I’ve written before about the burden of hypervisibility as a trans person who is never going to pass or not be noticed everywhere I go. I even wrote a chapter about it for the anthology Nonbinary: Memoirs of Gender and Identity which comes out next week. But I do want to circle back around to that topic briefly.
I’m not entirely sure what exactly changed but slowly over the last year and a half since I wrote that essay, some of that burden has lifted. I no longer feel that constant pressure of eyes on me everywhere I go in the same oppressive way. It’s not that people aren’t staring, it’s about my perception of it.
It may be that I have simply developed thicker armor when I go out in public and like so many women before me, have had to learn to accept that unwanted attention is going to happen in a world where misogyny reigns free. Or it may be that I’ve redefined what that attention means. I no longer assume that everyone who I catch staring at me has ill intentions. I know from experience that the vast majority of it is probably curiosity or even good will. And knowing that I can’t determine the meaning in their gaze (unless they are openly videoing me and leering) has left me more open to generous interpretation.

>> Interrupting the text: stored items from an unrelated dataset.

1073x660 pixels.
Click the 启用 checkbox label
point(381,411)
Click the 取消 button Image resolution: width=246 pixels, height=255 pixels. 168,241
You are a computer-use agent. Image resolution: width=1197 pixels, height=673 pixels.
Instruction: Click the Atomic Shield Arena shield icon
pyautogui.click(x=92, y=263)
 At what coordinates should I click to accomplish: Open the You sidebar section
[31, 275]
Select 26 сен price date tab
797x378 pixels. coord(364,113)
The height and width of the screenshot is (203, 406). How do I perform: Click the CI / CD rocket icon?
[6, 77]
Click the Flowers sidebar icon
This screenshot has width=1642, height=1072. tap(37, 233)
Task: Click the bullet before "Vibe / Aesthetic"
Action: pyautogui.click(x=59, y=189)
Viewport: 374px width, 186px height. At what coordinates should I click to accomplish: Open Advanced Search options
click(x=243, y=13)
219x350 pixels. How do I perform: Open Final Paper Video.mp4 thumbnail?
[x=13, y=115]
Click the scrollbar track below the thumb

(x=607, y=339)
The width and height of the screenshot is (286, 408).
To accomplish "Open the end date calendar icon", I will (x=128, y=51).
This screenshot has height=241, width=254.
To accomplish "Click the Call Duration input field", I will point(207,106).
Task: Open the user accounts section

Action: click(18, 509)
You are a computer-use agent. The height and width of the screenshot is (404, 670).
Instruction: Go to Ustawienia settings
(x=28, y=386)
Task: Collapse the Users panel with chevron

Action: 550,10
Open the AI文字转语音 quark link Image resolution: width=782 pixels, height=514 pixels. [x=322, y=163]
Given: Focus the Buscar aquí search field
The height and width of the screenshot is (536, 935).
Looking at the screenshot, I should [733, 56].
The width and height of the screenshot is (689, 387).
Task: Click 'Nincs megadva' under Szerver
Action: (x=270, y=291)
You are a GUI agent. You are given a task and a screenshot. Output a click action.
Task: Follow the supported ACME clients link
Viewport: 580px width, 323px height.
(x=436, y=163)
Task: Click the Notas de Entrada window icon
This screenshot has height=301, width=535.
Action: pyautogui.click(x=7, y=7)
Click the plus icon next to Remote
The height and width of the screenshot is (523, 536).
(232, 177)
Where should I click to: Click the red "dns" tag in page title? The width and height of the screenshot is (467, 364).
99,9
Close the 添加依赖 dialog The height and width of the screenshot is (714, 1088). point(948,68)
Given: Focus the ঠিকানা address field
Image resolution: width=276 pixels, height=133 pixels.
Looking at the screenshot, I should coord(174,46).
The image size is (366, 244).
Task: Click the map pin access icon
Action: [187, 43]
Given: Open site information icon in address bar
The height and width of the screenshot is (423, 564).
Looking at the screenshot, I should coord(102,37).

Now I’m not trying to give you blanket permission to go stare at everyone you encounter who is “different” or edgy or whatever you want to call it. When I’m already raw from microaggressions, that attention still chafes. But having so much support at home, in my friend circles, and at work helps relieve some of that daily microaggression exposure so that I’m more able to tolerate things like misgendering and stares in public.
In a lot of ways, my dysphoria and mental health has gotten worse lately as I dive deeper into my self examination and awareness. And all I can do it to keep trying to find the energy to push forward in hopes that that burden will lessen as I get the gender affirming treatments that I need. But it is also helpful for me to look back and acknowledge these areas where life has gotten better and the things I thought would plague me forever have faded away from my conscious thoughts.